O principal problema deste ensaio é a escolha do comparador: o RX de tórax anual. Este procedimento não representa os “cuidados habituais”, o que dificulta a generalização destes resultados. Por outro lado, existe prova científica que não tem qualquer benefício na mortalidade e está associado a dano (aumento de mortalidade global).3 Por este motivo, apesar de não levar a uma subestimativa do benefício, pode levar a uma subestimativa dos danos. Por exemplo, o Mayo Lung Project foi um ensaio clínico sobre o papel do RX de tórax no rastreio de cancro com pulmão e é um dos principais exemplos do conceito de sobrediagnóstico.4,5 Considera-se sobrediagnóstico a detecção de cancros que nunca teriam manifestação clínica, ou por serem de tal forma indolentes que não causariam sintomas, ou por existirem causas alternativas de morte (por exemplo, um doente com cancro da próstata morre de AVC antes da neoplasia se manifestar clinicamente).

Neste ensaio, as películas eram examinadas em centros de referência, por imagiologistas muito experientes. As consequências da implementação de um programa de rastreio não regulamentado e sem uma estrutura de garantia de qualidade são imprevisíveis. Quando comparados com os resultados preliminares de outros ensaios clínicos do rastreio com TAC,6,7 observamos que a incidência de resultados positivos varia extraordinariamente (NLST 39,1%, DANTE 15,6%, DLCST 7,9%). Possivelmente, estas diferenças estão relacionadas com os protocolos de interpretação de imagem ou com práticas mais ou menos defensivas. No NLST o protocolo considerava positivas imagens ≥4mm e os exames eram vistos por um único imagiologista. No Danish Lung Cancer Screening Trial (DLCST) eram consideradas positivas imagens ≥5mm e por consenso de 2 imagiologistas. De qualquer forma, as consequências do rastreio dependerão muito do desempenho do TAC de baixa dose (sensibilidade, especificidade, concordância inter-observador). No contexto português, com a realização dos exames dispersa em múltiplas entidades convencionadas, será um desafio para as entidades reguladoras conseguirem estabelecer critérios de qualidade uniforme.

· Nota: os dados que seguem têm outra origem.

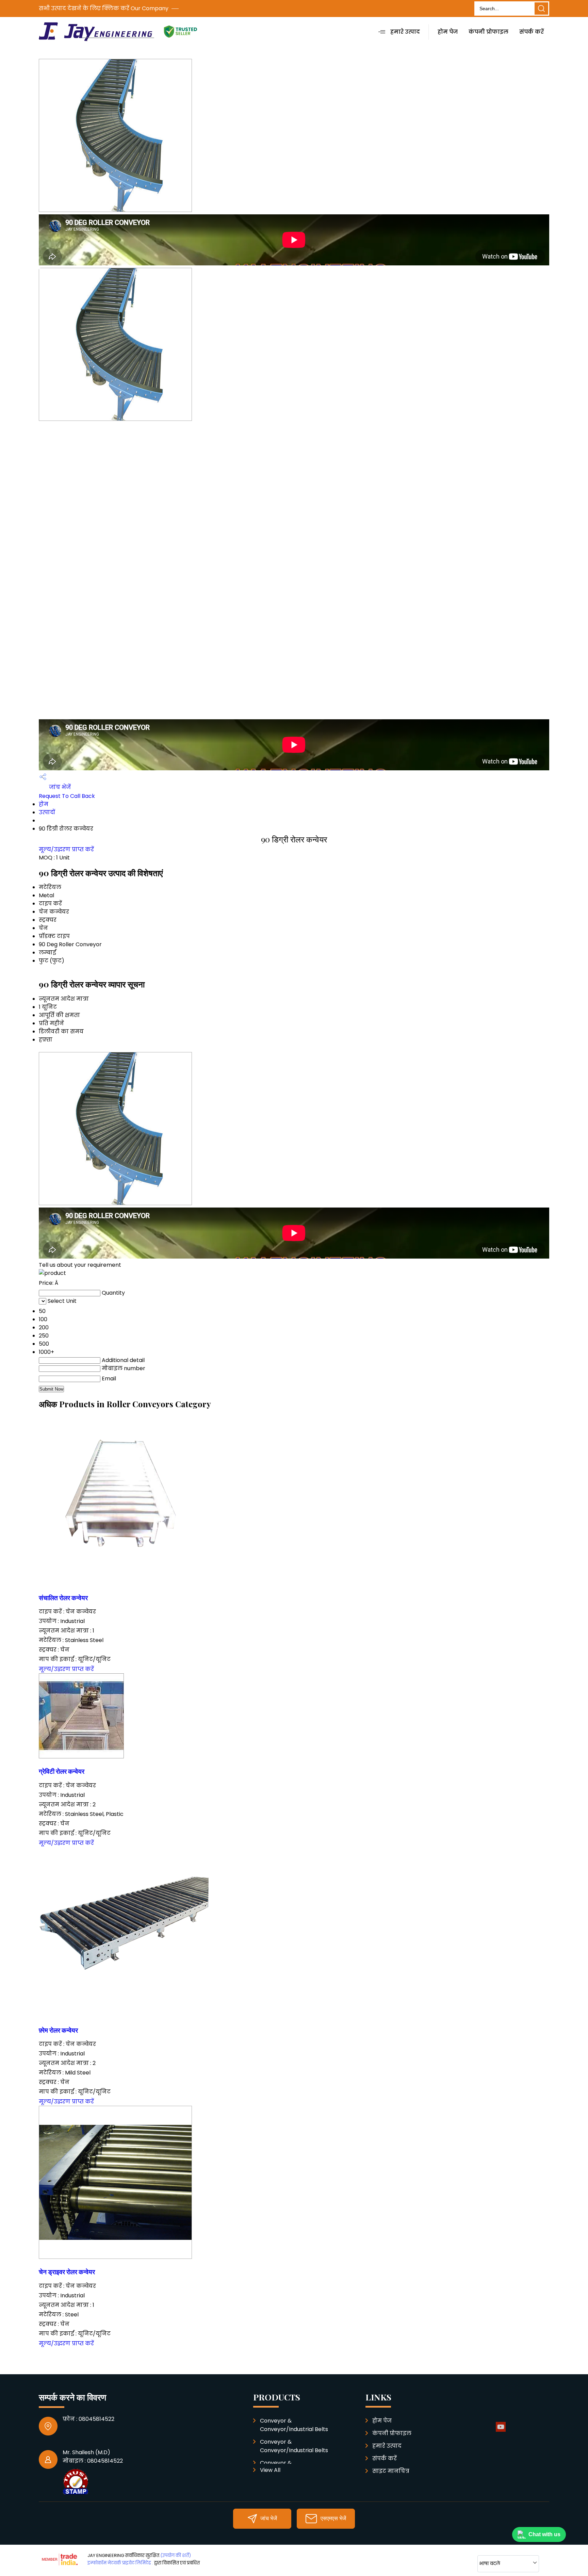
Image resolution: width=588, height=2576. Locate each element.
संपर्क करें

Mais uma vez, na medicina preventiva, para que poucos beneficiem muito (5 mortes evitadas em 1000), muitos vão ter danos de gravidade variável (231 pessoas em 1000 com pelo menos um falso positivo vão ter procedimentos a montante). Espera-se que as associações profissionais e as de doentes comecem a fazer recomendações pró ou contra o rastreio de acordo com a sua interpretação da prova científica, valores dominantes ou outros interesses. Independentemente da adopção do rastreio pelas organizações governamentais, a tecnologia está já disponível e pode ser “comprada”. Isto significará mais desafios para o médico de família: ajudar os cidadãos a fazer escolhas que reflictam os seus valores, a lidar com os resultados positivos dos exames, acompanhar nas consequências do diagnóstico de cancro (sobrediagnosticado ou não).8 Isto para além de lidar com mal-entendidos (por exemplo, pedidos de TAC de alta definição para rastreio) ou com diferenças de ponto de vista entre especialidades.

 

REFERÊNCIAS BIBLIOGRÁFICAS

1. National Lung Screening Trial Research Team. Reduced lung-cancer mortality with low-dose computed tomographic screening. N Engl J Med 2011 Aug 4; 365 (5) 395-409.         [ Links ]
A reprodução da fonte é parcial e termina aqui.